Task details :: Please copy exactly the lines that run from the start of the entries to the line containing "Click the Volkswagen", inclusive.

Data supplied ::
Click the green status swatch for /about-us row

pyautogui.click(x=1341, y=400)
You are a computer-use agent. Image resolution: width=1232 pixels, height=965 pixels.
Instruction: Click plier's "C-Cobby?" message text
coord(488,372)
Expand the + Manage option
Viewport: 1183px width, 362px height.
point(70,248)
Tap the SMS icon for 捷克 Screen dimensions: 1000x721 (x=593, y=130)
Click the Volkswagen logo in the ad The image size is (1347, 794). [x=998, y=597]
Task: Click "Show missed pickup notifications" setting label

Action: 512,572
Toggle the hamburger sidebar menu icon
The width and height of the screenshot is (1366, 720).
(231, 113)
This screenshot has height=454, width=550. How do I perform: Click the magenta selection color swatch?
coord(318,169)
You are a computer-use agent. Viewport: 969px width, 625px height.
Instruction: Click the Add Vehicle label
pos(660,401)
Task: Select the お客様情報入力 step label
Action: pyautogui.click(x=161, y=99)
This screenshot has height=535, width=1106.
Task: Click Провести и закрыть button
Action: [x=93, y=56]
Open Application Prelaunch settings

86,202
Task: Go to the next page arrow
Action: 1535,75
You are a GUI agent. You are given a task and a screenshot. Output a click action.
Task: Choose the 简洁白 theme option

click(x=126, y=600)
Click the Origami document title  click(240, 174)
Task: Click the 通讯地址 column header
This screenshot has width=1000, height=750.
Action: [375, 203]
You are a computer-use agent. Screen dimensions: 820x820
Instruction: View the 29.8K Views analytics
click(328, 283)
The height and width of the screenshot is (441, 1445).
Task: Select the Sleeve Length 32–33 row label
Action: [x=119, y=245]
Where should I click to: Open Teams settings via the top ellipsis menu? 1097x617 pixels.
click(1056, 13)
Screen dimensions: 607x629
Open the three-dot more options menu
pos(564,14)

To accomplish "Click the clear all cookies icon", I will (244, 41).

Exercise solution ::
Click the green status swatch for /about-us row

pyautogui.click(x=1341, y=400)
You are a computer-use agent. Image resolution: width=1232 pixels, height=965 pixels.
Instruction: Click plier's "C-Cobby?" message text
coord(488,372)
Expand the + Manage option
Viewport: 1183px width, 362px height.
point(70,248)
Tap the SMS icon for 捷克 Screen dimensions: 1000x721 (x=593, y=130)
Click the Volkswagen logo in the ad The image size is (1347, 794). [x=998, y=597]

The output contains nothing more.